Exponentiation is not associative, and it shouldn't be, because in many more general cases its two inputs are different types of things.

Therefore, there's no reason to expect repeated exponentiation to have any reasonable properties along the lines of the natural and useful homomorphism properties of multiplication and exponentiation, and as far as I know, it doesn't.

Answer 2

What you're after is called tetration (the example you computed is given here), and it has an active community of people who are interested in it (though my sense is that it is not quite in the mainstream of mathematics research at the moment, for whatever reason). The Wikipedia page indicates that the problem of extending tetration to arbitrary real powers in a sufficiently regular/smooth way is still not satisfactorily solved, so I'm afraid I don't know the answer to your question about the existence of such a function $h(x)$.

Tetration is further generalized by Knuth's up-arrow notation, and then generalized even more by Conway's chained arrow notation.

Answer 3

A function is analytic at $x$ for some open interval containing $x$, it can be expressed as a power series centered at $x$.

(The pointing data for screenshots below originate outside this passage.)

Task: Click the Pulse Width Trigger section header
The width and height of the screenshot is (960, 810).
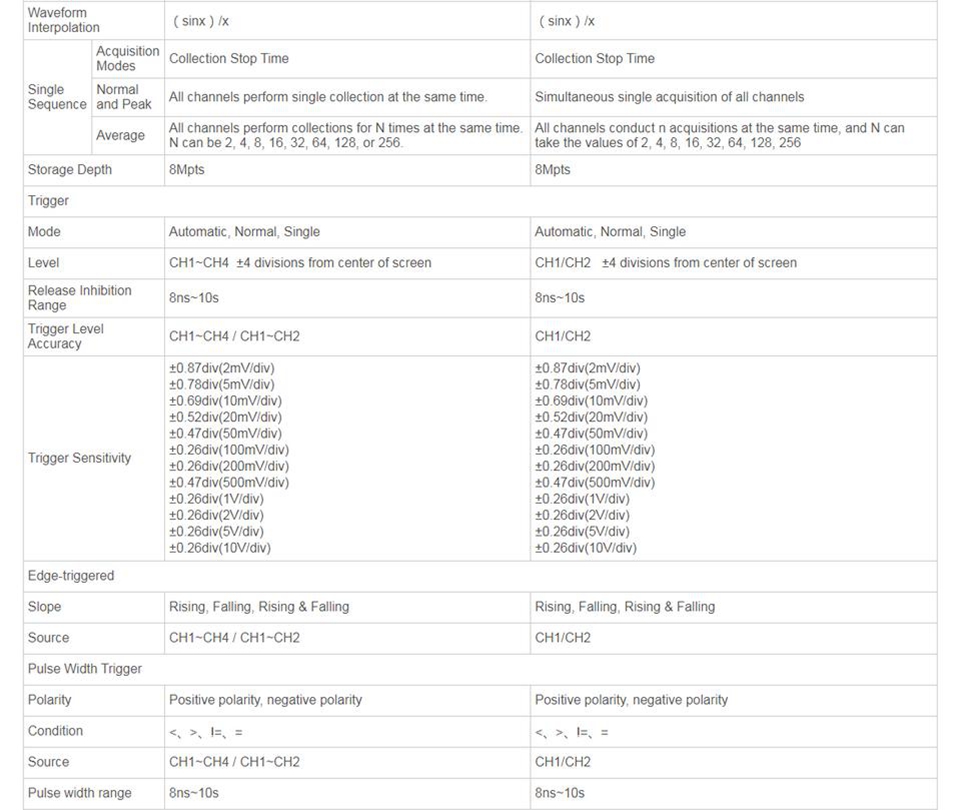Action: 85,668
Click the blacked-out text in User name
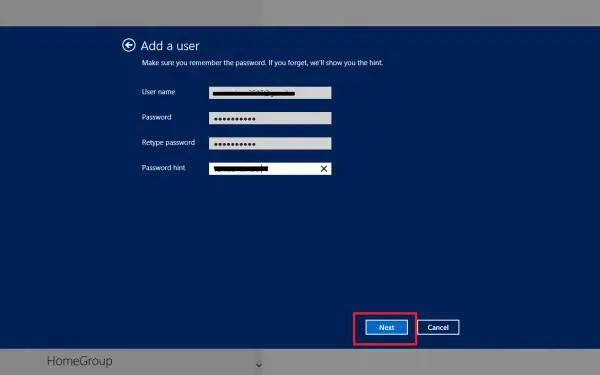This screenshot has width=600, height=375. click(x=254, y=93)
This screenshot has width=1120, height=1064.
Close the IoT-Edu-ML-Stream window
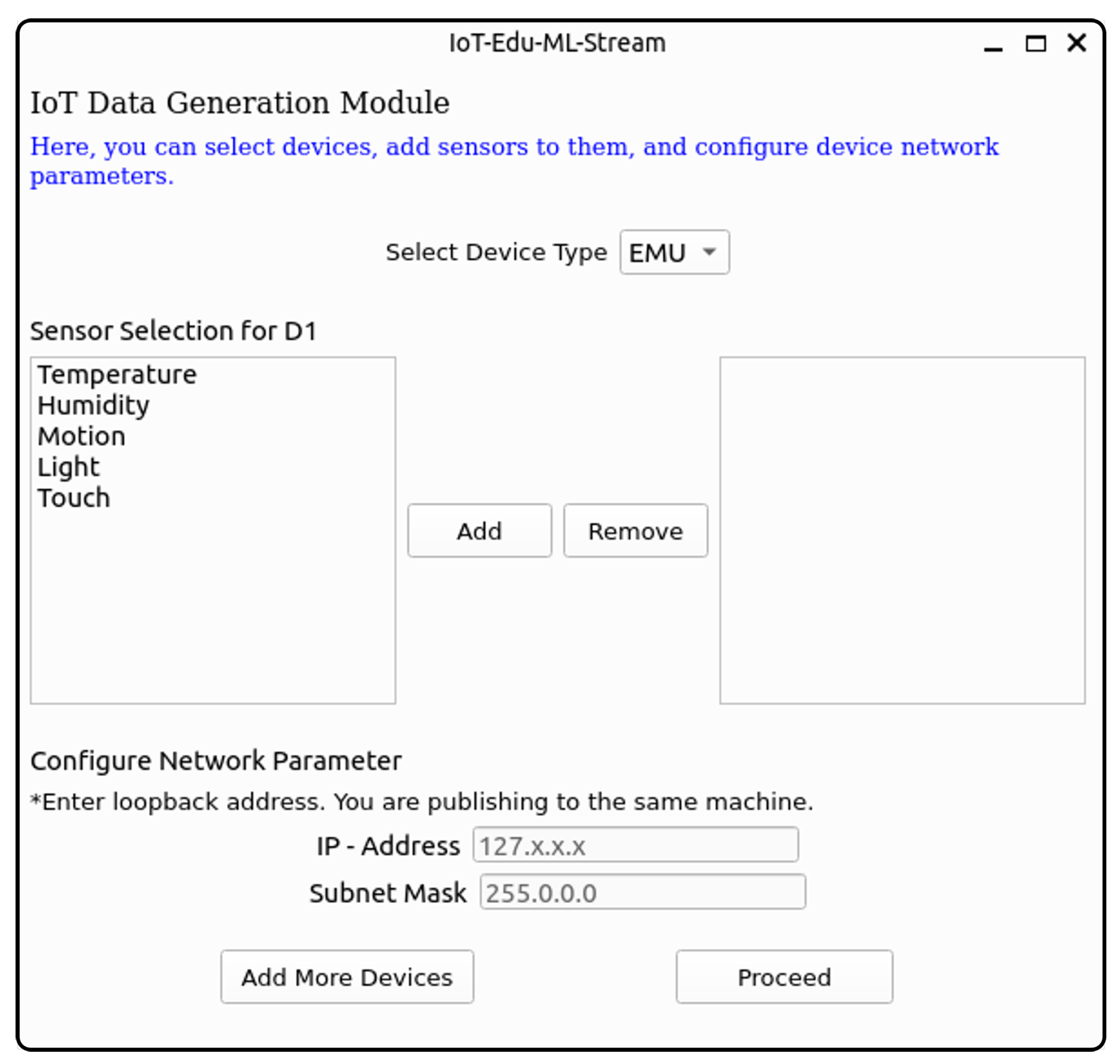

I once thought of a way to extend repeated exponentation for real numbers to any real base greater than 1. It's called tetration. $x ↑↑ 0$ is defined to be 1. For any integer $y$, $x ↑↑ (y + 1)$ is defined to be $x^{x ↑↑ y}$. We see that when ever $x$ > 1 and $x$ < $e^{\frac{1}{e}}$, the sequence $x ↑↑ 0$, $x ↑↑ 1$, $x ↑↑ 2$ ... approaches a fixed number and as it gets closer to that number, it approaches it very nearly exponentially. Now tetration to the base $x$ can uniquely be extended to all real numbers > -2 in such a way $\forall t > -2,x ↑↑ (t + 1) = x^{x ↑↑ t}$ and it gets closer and closer to exponentially approaching a fixed number. Using analytic continuation, we can also define for any $x \geq e^{\frac{1}{e}}$ and $y \geq -2$ what $x ↑↑ y$ is.

Answer 4

If the base is  b = e^1/e,  which is  1.44466786 ..., there is one and only only one solution for its fractional exponential iterates.  That is because  b^x  has exactly one fixed point, at  x = e.  The technique is described in  The Fourth Operation  except it is applied to  e^x - 1  (where the fixed point is 0) in an attempt to find the iterates when  b = e.  The technique does provide a reasonable solution in that case but it is not unique.  However, to repeat, the technique gives a unique solution in the case  b = e^1/e.